Three days before his death, Joseph Grigonis, who lived at the home of appellant, decided to become a patient in a near-by hospital because of a serious illness. Anticipating death, he handed appellant pass books for five bank accounts, stating, in the presence of witnesses, that he expected to die and “if he did not come back they should be hers.” The books were for deposits in three banks, one a checking account and four savings accounts, two of the latter being in the name of decedent in trust for two brothers as designated.

The court below found that, although decedent’s intention to make the gift was clearly stated, his action in delivering only the pass books to claimant was not sufficient to divest his title to the bank accounts and make a complete gift to donee, in the donor’s lifetime, with the rights and powers of ownership, as is required under Walsh’s App., 122 Pa. 177, 187, 190, to constitute a valid gift causa mortis, intent alone not being sufficient (Ibid., 186-7). Here, as in that case, the mere possession of the pass books did not entitle one to the money on deposit, the depositor’s signature on a withdrawal order, check, assignment of the account, or similar paper being essential to show the right of a third party, or even of the depositor himself, to the money in bank. Lacking such authorization, claimant could not have asserted title to the accounts in the donor’s lifetime, and the decree of the court below dismissing the claim must be affirmed.

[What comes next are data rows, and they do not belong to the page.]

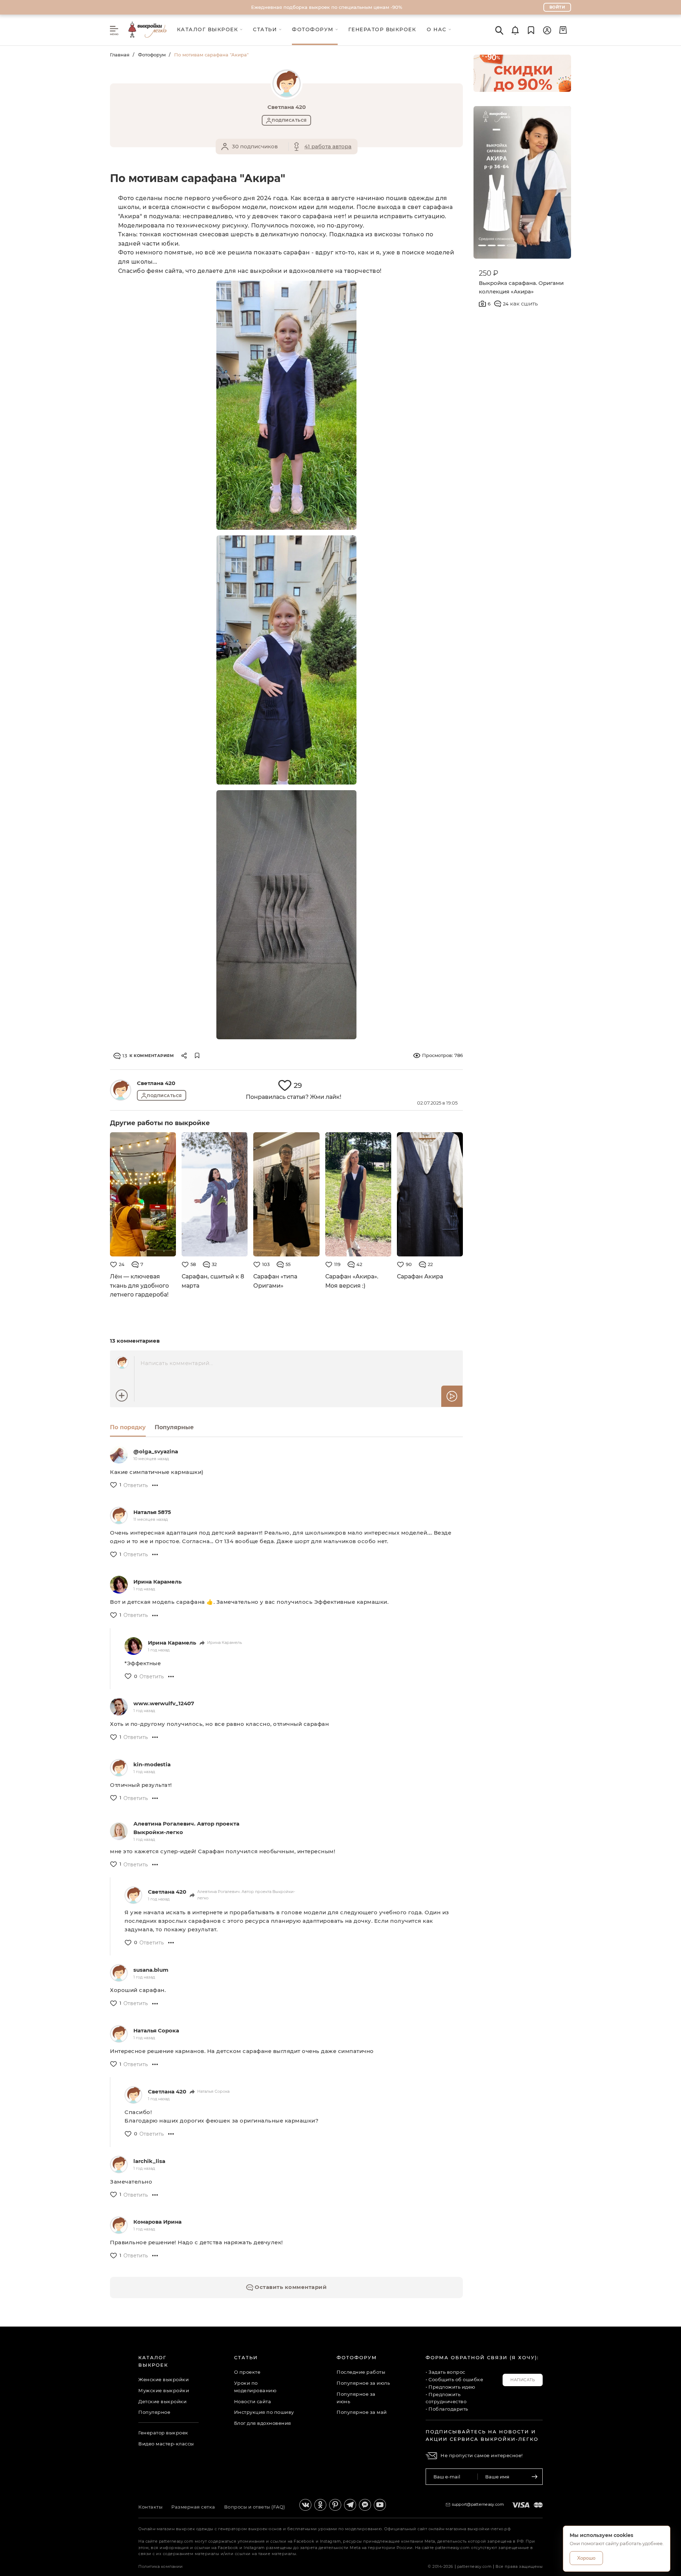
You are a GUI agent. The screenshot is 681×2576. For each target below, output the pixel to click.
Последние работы (361, 2372)
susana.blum (150, 1969)
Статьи (246, 2357)
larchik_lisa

We may add that we find nothing convincing in appellant’s argument on the point that the principles laid down in Walsh’s App., supra, as to elements necessary to constitute a gift causa mortis, have been overruled. That case expressly differentiates between the possession of pass books and of other choses in action as evidence of ownership, which excludes from consideration most of the cases cited to us. In Bulakowski v. Phila, Saving Fund Society, 270 Pa. 538, cited by appellant, where the depositor’s bank book was stolen and presented with a withdrawal notice containing a forged signature, the bank book was held not to be so much an evidence of ownership of the money as identity of the person claiming ownership, and the money was not paid to applicant on presentation of the pass book alone. The case is without value as tending to show that possession of a pass book invests the holder with ownership in the bank account referred to therein.

The decree is affirmed at cost of the estate.